Ausstellung: Von Menschen, die hören, was andere sehen
Wie Blinde und Sehbehinderte ihren Alltag meistern, zeigt eine temporäre Ausstellung im Kaufhaus Gerngross auf der Mariahilfer Straße noch bis 28. Mai.
NEUBAU. "Man sagt, man kann seinen eigenen Tod kommen hören." Der Barkeeper in der kleinen Kabine, die im Atrium des Kaufhauses Gerngross aufgebaut ist, serviert mit dem Getränk gleich eine Portion Philosophie mit. "Schon bei Ungeborenen ist der Gehörsinn gut entwickelt," gibt er zu bedenken, "wir hören als Letztes, wenn wir einschlafen, und als Erstes, wenn wir aufwachen. Ich würde sagen, es ist unser wichtigster Sinn."

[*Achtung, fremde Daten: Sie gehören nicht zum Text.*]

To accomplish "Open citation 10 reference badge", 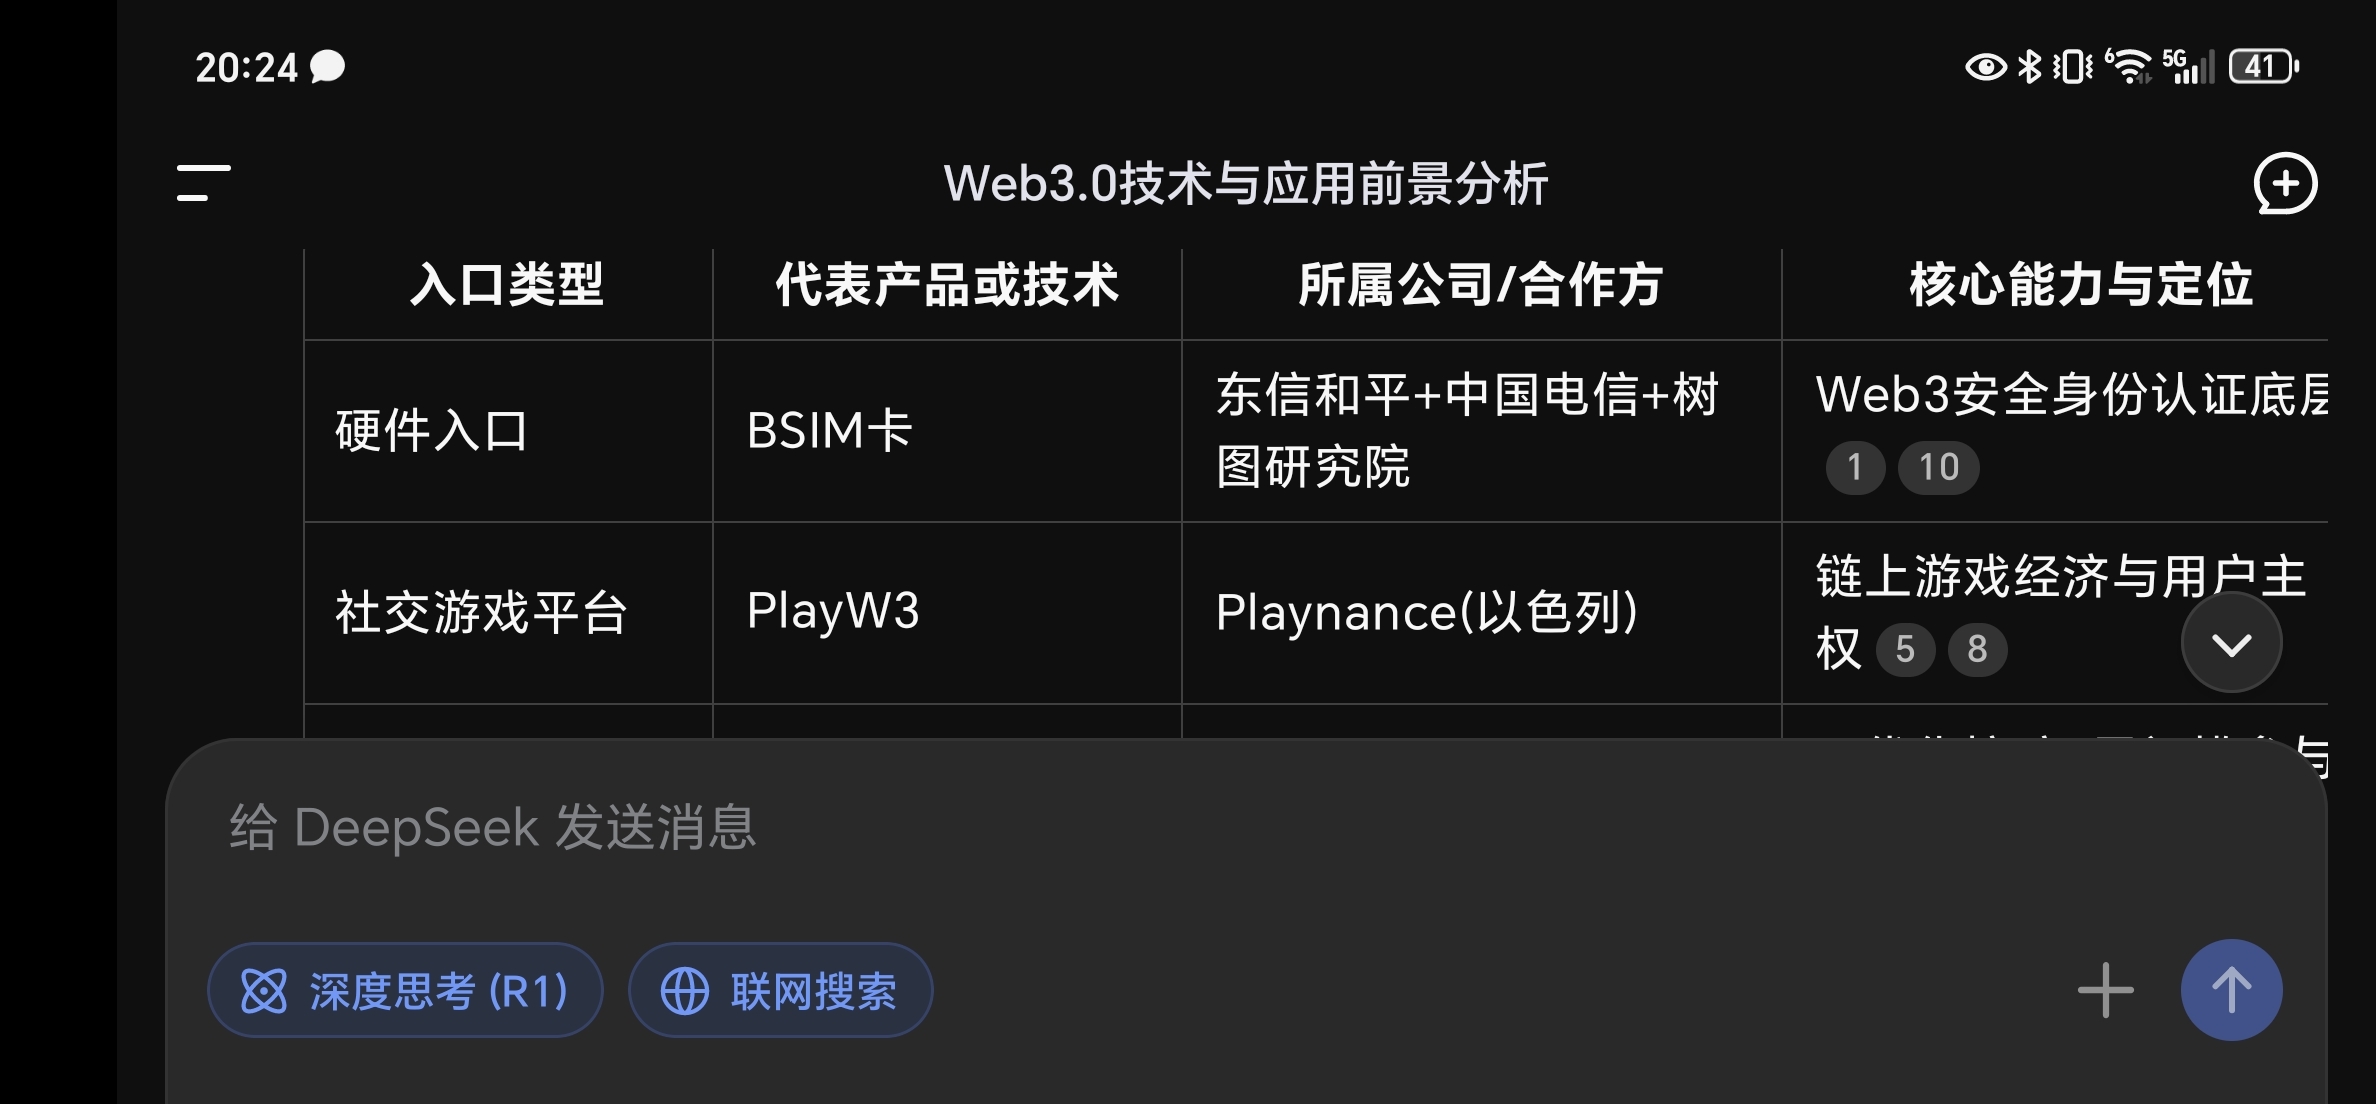I will click(x=1938, y=467).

Es ist auch der einzige Sinn, in dem man sich in der Kabine (bereitgestellt von Dialog im Dunkeln) wirklich verlassen kann, denn hier ist es stockdunkel. Man sieht nichts. Wo die anderen stehen, hört man, wenn sie sprechen. Was man trinkt, kann man erschnuppern und erschmecken. Als sehender Mensch ist man hier bedeutend hilfloser als die blinden Begleiter, die einen an der Hand hinein- und hinausführen müssen - sie hingegen können sogar die Körperformen des Gegenübers "hören", sagen sie.
Punktschriftmaschine und Farberkennungsgerät
Wie sich Blinde und Sehbehinderte fühlen, welche Hilfsmittel sie im Alltag benötigen, das will der Blinden- und Sehbehindertenverband Wien noch bis Samstag, 28. Mai, im Erdgeschoß des Gerngross vermitteln. Man erfährt hier, wie man Brailleschrift zu Papier bringt - mit einer Punktschriftmaschine - , mit welchen Hilfsmittel Blinde ihre Kleiderauswahl treffen - mit einem Farberkunnungsgerät - und wie das Leben mit einem Blindenführhund funktioniert.
Der Königspudel Flo aus dem Haus Gryffindor ist ein solcher Blindenführhund. Seit elf Jahren begleitet er Bay Cigci. "Er führt mich zu U-Bahn-Eingängen und -Ausgängen, er leitet mich zu Türen und über die Straße", sagt Cigci, "er ist für mich das wichtigste Hilfsmittel in der Navigation des öffentlichen Verkehrs."
Der Blinden- und Sehbehindertenverband hilft Blinden und Sehbehinderten dabei, ihren Alltag so zu organisieren, dass sie eigenständig leben können. Es gibt Beratung für die Wahl der geeigneten Hilfsmittel, für die Ausbildung und Berufswahl und auch für Angehörige. Die Organisation hat etwa 1.500 Mitglieder, aber auch Nichtmitglieder sind zur kostenlosen Beratung jederzeit willkommen.
Familientage am Freitag und Samstag
Im Gerngross-Atrium gibt es außer den Mitmach-Station noch eine Ausstellung, die einen Einblick gibt, wie Blinde und Sehbehinderte im Berufsalltag zurechtkommen. Am Freitag und Samstag wartet auf Kinder und Jugendliche außerdem ein Sinnesgarten, der die Aufmerksamkeit auf das Tasten, Fühlen und Riechen lenkt. Wie man als Blinder oder Sehbehinderter lebt, wird man, auch wenn man alle Stationen durchlaufen hat, zwar nicht nachvollziehen können - aber es ist ein erster und lohnender Schritt in die komplexe Welt jener, die sich im Dunkeln so viel besser zurechtfinden, als man selbst.